That’s actually a pretty nifty way of exporting losslessly floats.

I don’t know how far Visual Studio is with supporting C99; I know I still hear friends complaining that it’s missing simple headers such as <stdint.h>. I know that in some cases, you can use third party header files. For %a, I would need to check.

To prevent the paste from expiring, I took the liberty of adding it to your post.

4. pete says:

I’m catching up here.

IEEE floats have an “implied bit” (http://en.wikipedia.org/wiki/Single_precision_floating-point_format), so it’s 23+1 bits = 7.2 digits, hence the need for 8 digits.
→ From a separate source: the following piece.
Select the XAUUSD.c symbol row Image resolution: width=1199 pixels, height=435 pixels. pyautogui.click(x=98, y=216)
But note that even at eight digits, the decimal number is only an approximation: if a rational number described by a floating point number needs n “binary digits” to the right of the “binary point” to represent, then it will also need n decimal digits to the right of the decimal point; for example 1/16 = 0.0001xb = 0.0625, both have four “decimals” and this continues. [I have a more formal, algebraic proof, but informally 0.1xb is 0.5, and if you divide a decimal ending in 5 by 2, then–because its odd–you’re guranteed a digit to the right which is itself 5.] The upshot is the exact single-precision number used to represet the decimal 0.2 takes 24 digits to be written in decimal. Floats are evil.
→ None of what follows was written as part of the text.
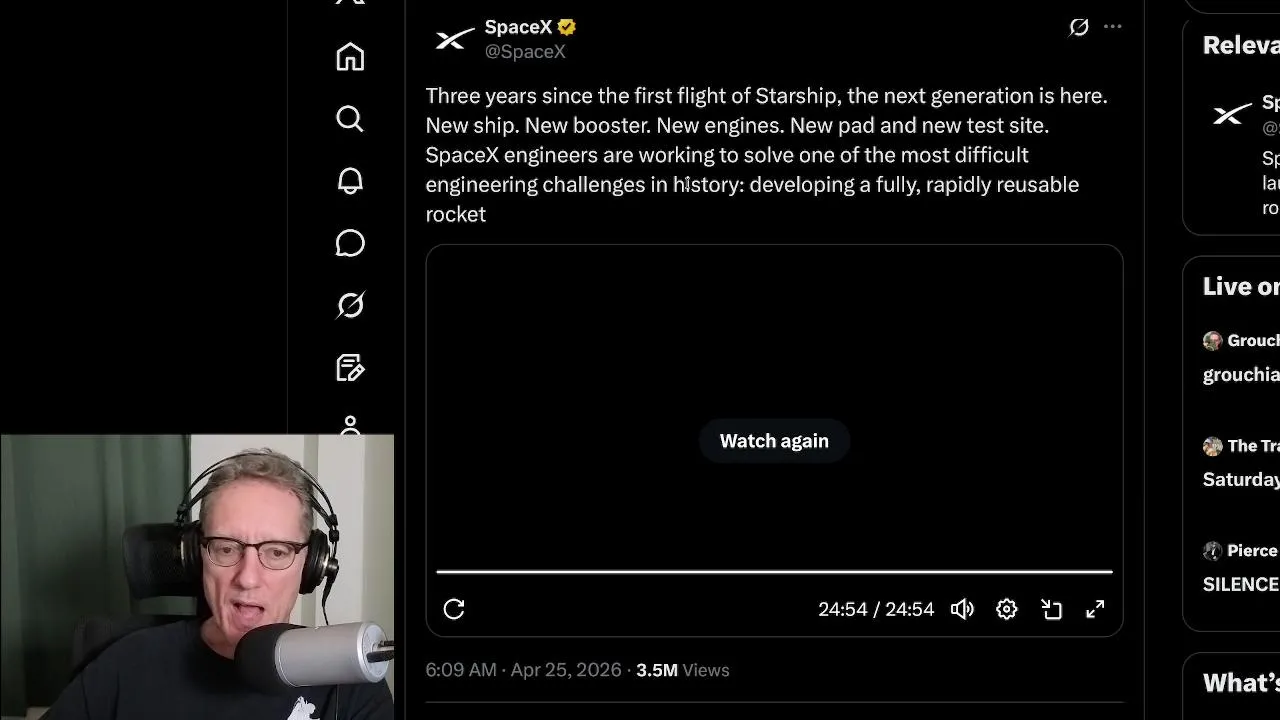The image size is (1280, 720).
Task: Open the 6:09 AM Apr 25 timestamp
Action: pyautogui.click(x=523, y=670)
I looked at the C-standard and can’t see portable way to make gurantees about rounding, beyond %a. Although there are ways to prevent the use of 80-bit numbers. (And in 64-bit mode you should be using the SSE regs, not the x87, so those kind of artifacts will be a thing of a past.)

• Steven Pigeon says:

That’s 24 bits precision counting the virtual most significant bit. That’s $\log_{10} 2^{24} = 24 \log_{10} 2 \approx 7.225$ digits, therefore 8. Good catch.